**Extract to read:**
Query Language

Gabe Fierro edited this page Oct 7, 2016 · 11 revisions

Query Language

This query language is a subset of the Giles query language which is itself a superset of the sMAP query language. The motivation for the subset is removing the "editing" capabilities from the query language; the BOSSWAVE archiver simply views data and metadata.

Metadata Queries

Metadata queries take the form

query : SELECT <target> WHERE <where-clause>
target : <taglist>
       | <distinct>
taglist : tag
        | tag , taglist
distinct: DISTINCT tag

Returns

// PID 2.0.8.2
type QueryMetadataResult struct {
	Nonce uint32
	Data  []KeyValueMetadata
}
type KeyValueMetadata struct {
	UUID     string
	Path     string
	Metadata map[string]interface{}
}

tags are simply the names of the keys, e.g. "UnitofTime", "UnitofMeasure", "UUID", "Location", etc. Note that here, we no longer maintain the distinction between "Metadata" and "Properties" like was seen in sMAP.

**Raw data:**

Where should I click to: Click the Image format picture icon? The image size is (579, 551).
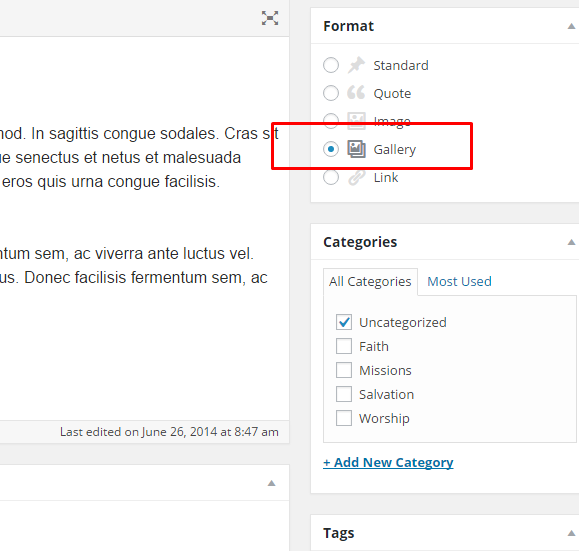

**What you will do:**
- 1) From the query language page, extract the passage that begins at the words "Gabe Fierro edited" and stops after "data and metadata.".
- 2) According to the query language page, which query language is this one a subset of?

**Final answers:**
- 1)
Gabe Fierro edited this page Oct 7, 2016 · 11 revisions

Query Language

This query language is a subset of the Giles query language which is itself a superset of the sMAP query language. The motivation for the subset is removing the "editing" capabilities from the query language; the BOSSWAVE archiver simply views data and metadata.

- 2) The Giles query language.